How To Grow And Use Sage

Tips and instructions on growing and using sage in your herb garden.

Sage, or salvia, is a large genus of plants with over five hundred species. It is a member of the mint family. The most common varieties are used for seasoning in cooking and for medicines. Others are grown only for their beauty in the garden.

Sage plants are a natural attractor of butterflies, hummingbirds and bees, which are known for their pollination abilities. By strategic planting of sage in a flower or vegetable garden, pollination of other plants is encouraged.

Sage is simple to grown in almost any type of garden soil. Salvias prefer full sun, but do well in semi-shaded areas. The soil needs to have good drainage, as any of the salvias will root rot in overly wet conditions. Sage, or any other strong smelling herb, should not be grown near cucumbers, as the fruit will take on the flavor of the herb. Sage can be propagated by planting seeds or by stem cuttings.

Seeds can be planted as soon as the ground is warm, and should be planted 3/4 of an inch deep in rows approximately 3 feet apart. The young seedlings should be thinned to 12 - 18 inches apart once the plants have established themselves.

Stem cuttings are easy to root if placed in wet sand. Once the roots have appeared, plant the cuttings 1 inch deep and 1 - 1 1/2 feet apart.

Dwarf varieties of sage are perfect for container gardens and can be grown inside on a sunny windowsill or in a hanging basket where it will receive full light.



Sage leaves should be harvested before the flowers appear. There should be no problem harvesting the leaves at least twice during the growing season.

Sage leaves, stripped from the stems, can be used fresh in sauces or for stuffing. Crushed fresh sage leaves are a wonderful addition to cottage, cream or ricotta cheese. Powered sage can be used as a rub on fresh pork for a flavor reminiscent of stuffed turkey.

Dried sage is generally used for seasoning in sausages and for off-season cooking. Drying the sage leaves is a simple way to preserve the flavor for the winter months.

Before drying, rinse the leaves to remove any dirt or grit. Tie the leaf stems in small bundles and hang in a well ventilated room. As an alternative, the leaves can be spread out in an even layer on a screen. No matter which method is used, it is important to keep the drying plant out of direct sunlight. When they are throughly dry, store the leaves in an airtight container.

Fresh sage flowers and leaves are often used in potpourri or sachets. Combined with other herbs and flowers, the scent will last about one year if kept out of direct sunlight.

The flowers can also be bundled and dried. By burning the dried bundles, it is said, will purify the air in the room where it is burned.
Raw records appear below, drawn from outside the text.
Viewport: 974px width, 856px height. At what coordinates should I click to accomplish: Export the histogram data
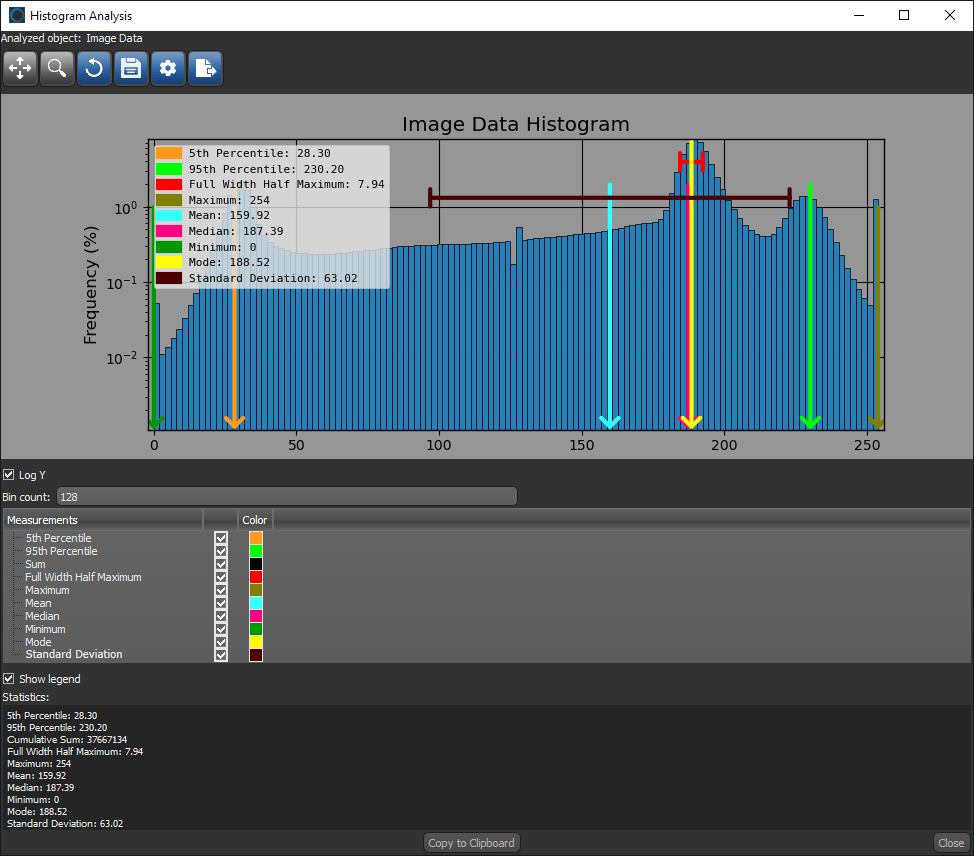(x=204, y=68)
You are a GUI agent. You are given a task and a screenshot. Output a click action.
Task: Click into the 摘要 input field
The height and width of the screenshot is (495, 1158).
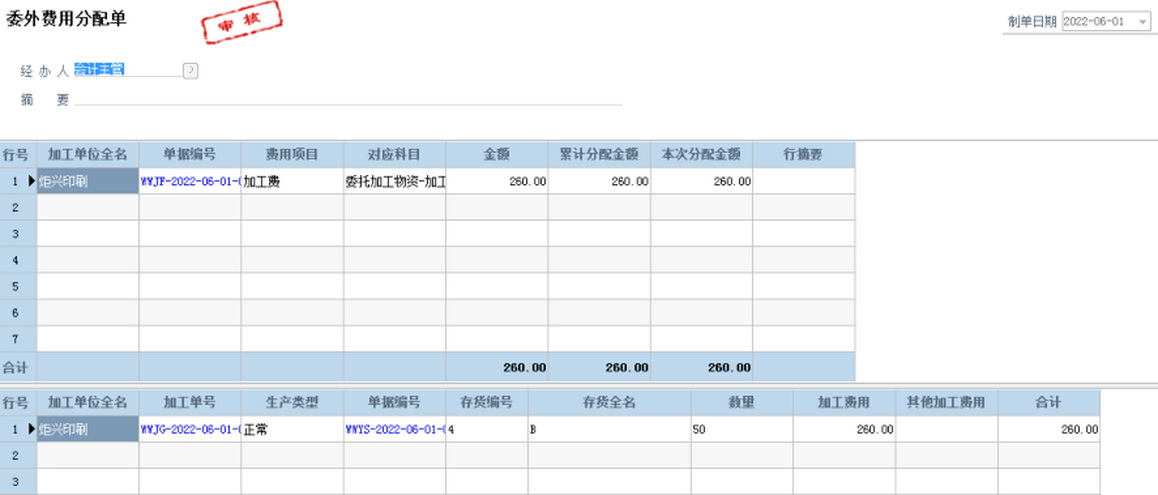tap(348, 98)
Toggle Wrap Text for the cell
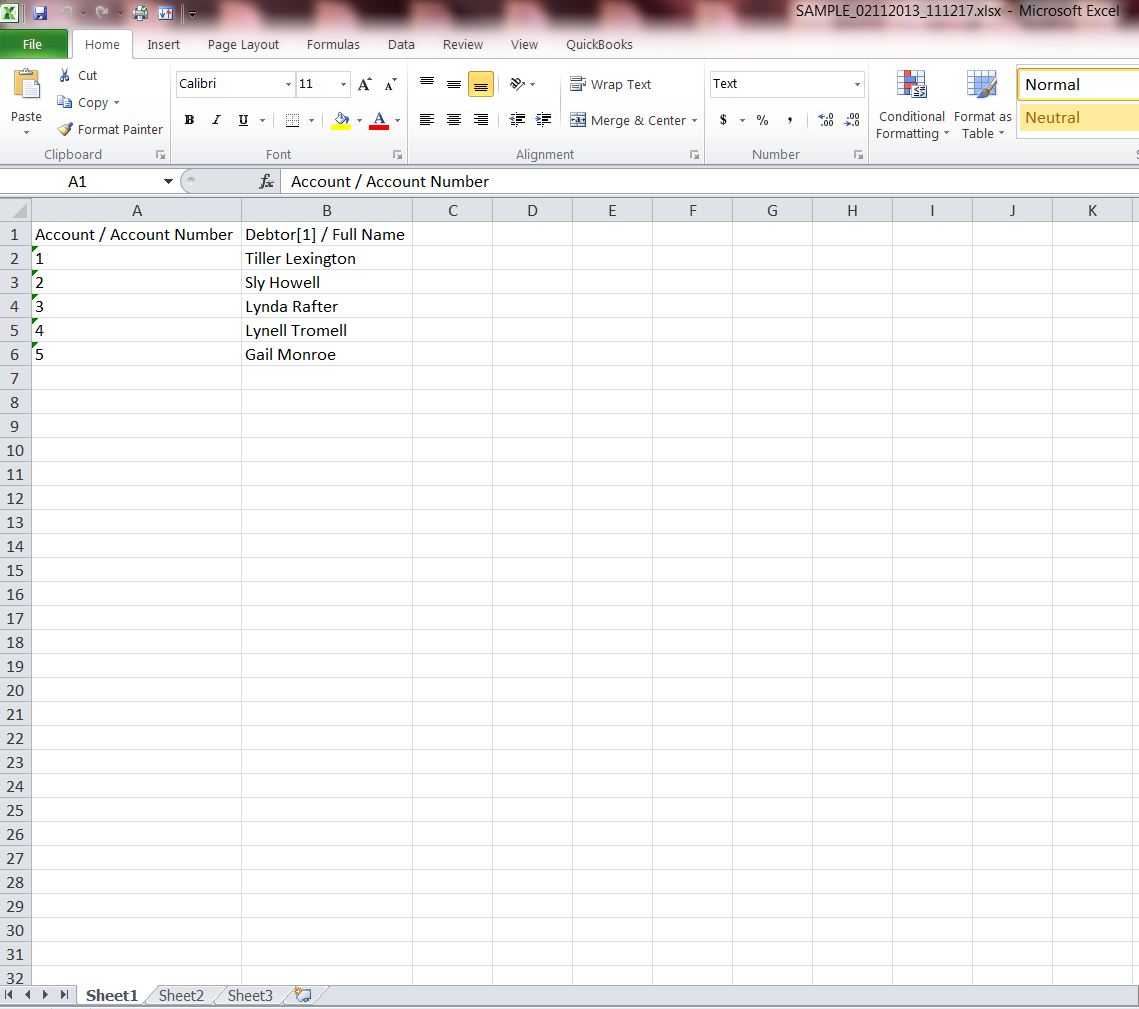The width and height of the screenshot is (1139, 1009). 610,84
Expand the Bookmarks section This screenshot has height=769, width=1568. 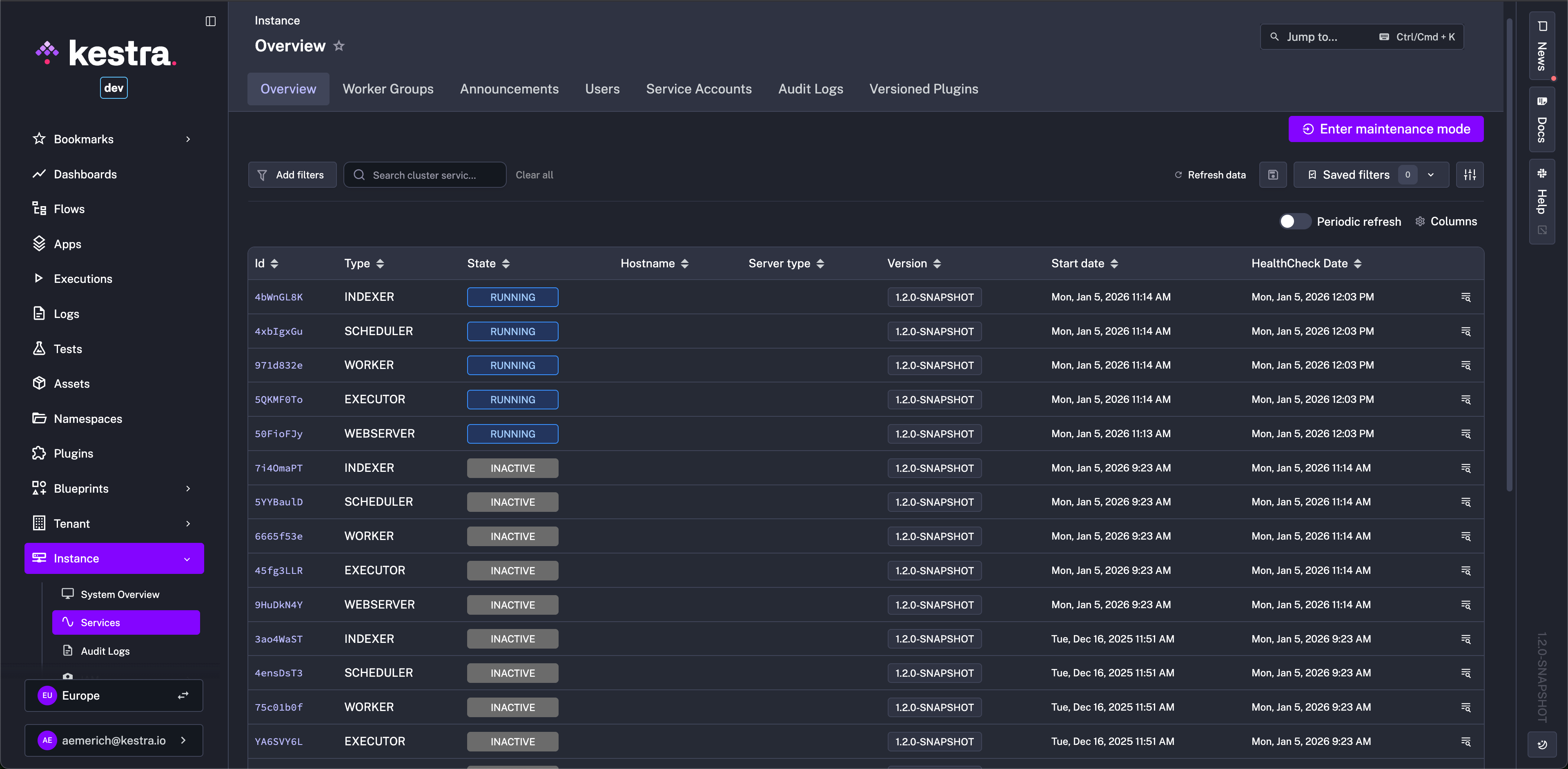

This is commonly known as smudging, and many American Indian traditions and some Eastern religions practice smudging to rid a home of negative energy.

Growing sage, whether for its beauty or for cooking, is a wonderful way to introduce yourself to herbs. Adding sage to your garden will give you hours of enjoyment as you watch the many types of wildlife it attracts. Fresh sage added to your meals will open up a world of new taste sensations. Sage you have dried yourself will have much more flavor than what you can buy at the store, guaranteeing the perfect compliment to your culinary dishes.